Europeans are increasingly sceptical about robots

It seems that Europeans are relatively positive about robots as long as they have a more or less theoretical concept in mind, but are increasingly critically when the robot is specified and personal interactions appear imminent – robots were evaluated more negatively in 2017 than five years before.

This has been extracted from a survey of 80,396 citizens across 27 European countries (2012, 2014 and 2017 Eurobarometer data) by psychologists Timo Gnambs (Johannes Kepler Universität Linz) and Markus Appel (Julius-Maximilians-Universität Würzburg) as well as interviews conducted by the researchers.

In the interviews, the respondents first saw a general description of robots as machines that can assist people with everyday activities, such as cleaning robots, or as machines that are working in environments which are too dangerous for humans, such as rescue missions.


When the interviewees subsequently had to judge robots, the results were still relatively positive.


Another picture emerged once respondents were confronted with specific applications, such as surgery, caretaker robots or self-driving cars – they evaluated robots more negatively.

Men tend to see robots as positively, while women are more skeptical.

“Blue-collar workers have more negative attitudes towards robots than people with office jobs, and in countries with a high proportion of older people, the attitudes towards robots are more positive,” according to Universität Würzburg.

Workplace skepticism, according to the researchers, may be due to increasing public discussion about job losses due to robotic systems.
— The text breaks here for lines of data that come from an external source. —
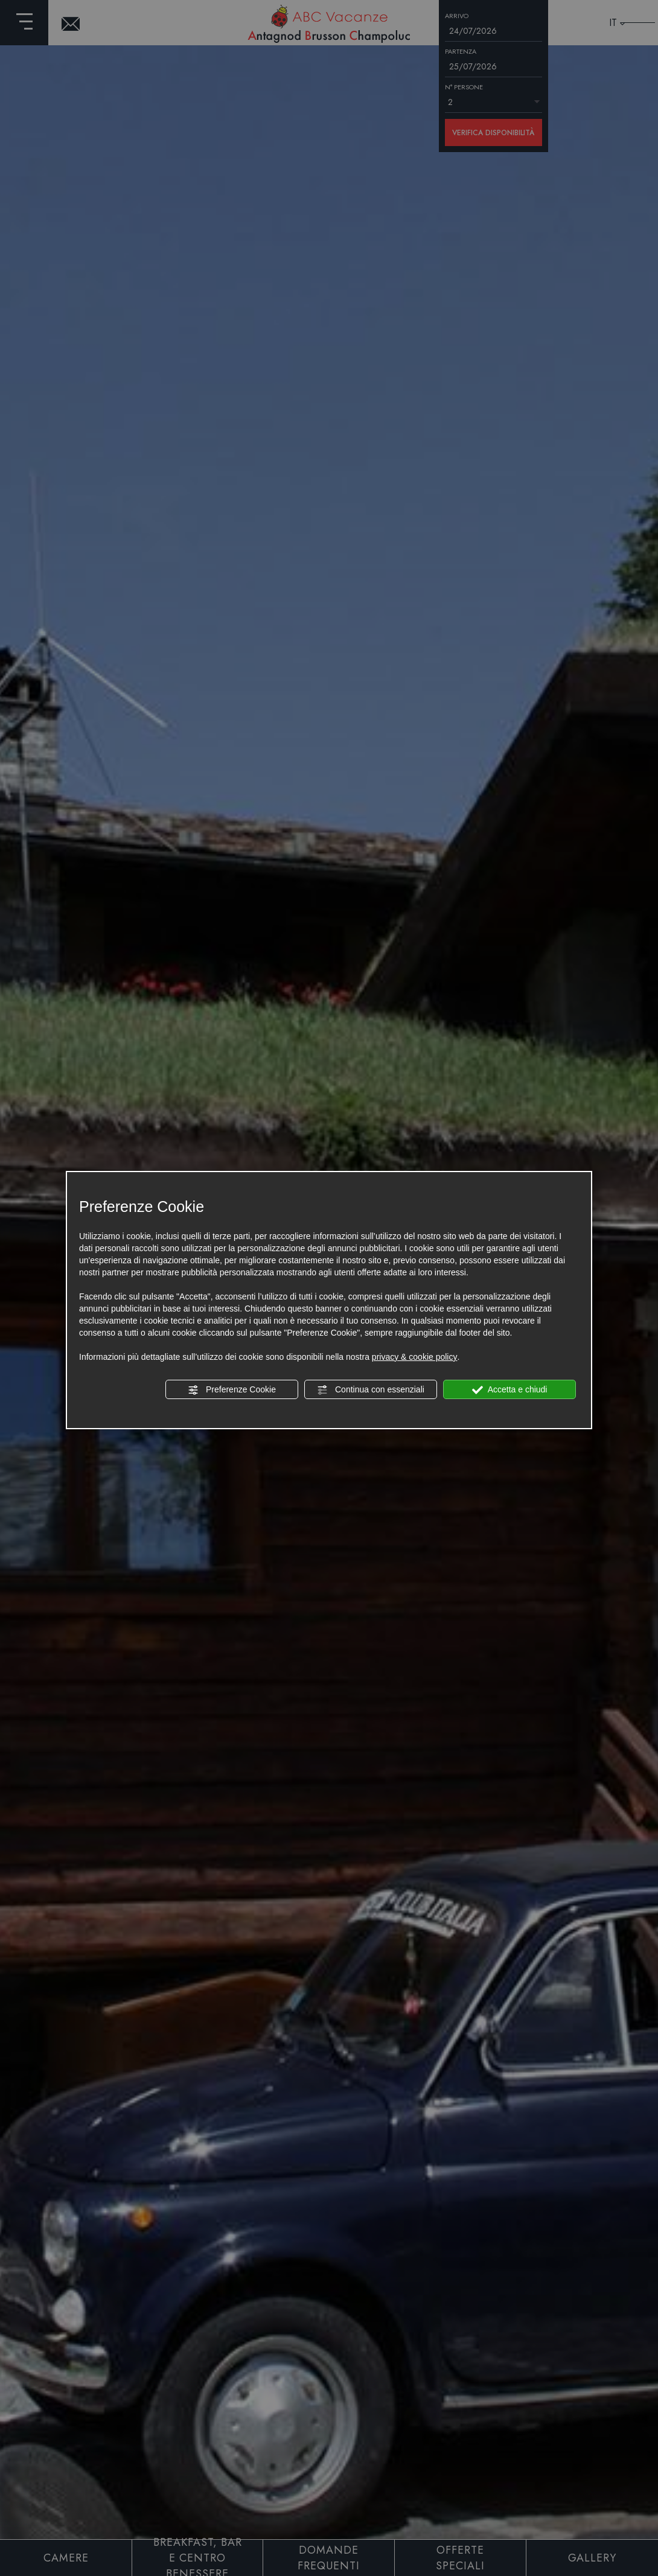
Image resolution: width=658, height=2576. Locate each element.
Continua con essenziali (370, 1390)
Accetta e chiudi (510, 1390)
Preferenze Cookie (232, 1390)
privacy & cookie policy (415, 1357)
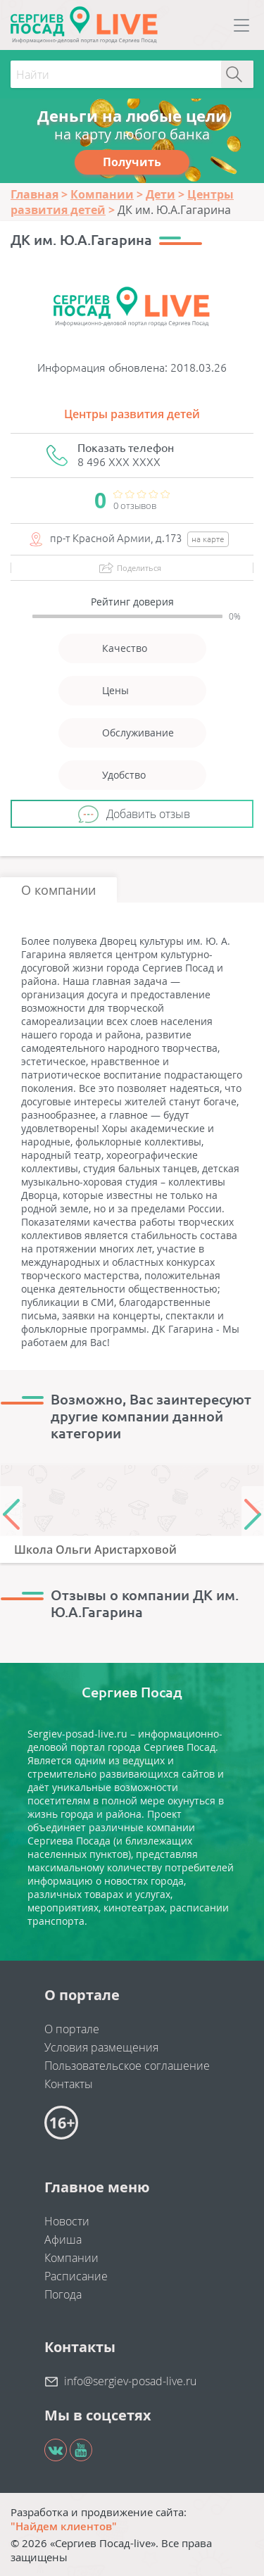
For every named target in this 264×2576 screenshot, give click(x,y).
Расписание (76, 2276)
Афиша (63, 2239)
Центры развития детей (132, 414)
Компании (71, 2258)
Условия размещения (101, 2047)
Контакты (68, 2084)
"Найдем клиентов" (64, 2526)
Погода (63, 2294)
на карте (208, 539)
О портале (71, 2029)
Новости (66, 2221)
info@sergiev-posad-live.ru (130, 2381)
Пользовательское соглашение (127, 2065)
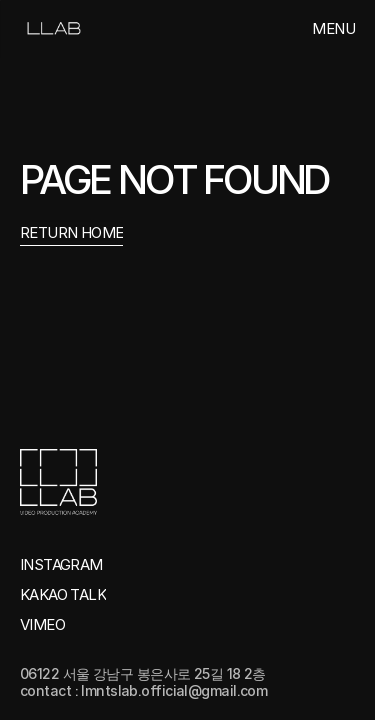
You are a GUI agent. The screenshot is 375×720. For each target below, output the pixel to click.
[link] (52, 29)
However, the use of robots at the workplace is still rated more positively than the use in surgery or autonomous cars.

Taken together, the Linz and Würzburg scientists identified the trend that skepticism towards robots in Europe has grown between 2012 and 2017.

“This should be a warning sign for politics and business and a motivation to counteract reasonable fears about our robotic future,” said the University. “Not least, negative attitudes towards new technologies may be a sign that these technologies will not be accepted later on and will not prevail on the market.”

Results are fully described in ‘Are robots becoming unpopular? Changes in attitudes towards autonomous robotic systems in Europe‘ in the journal Computers in Human Behavior.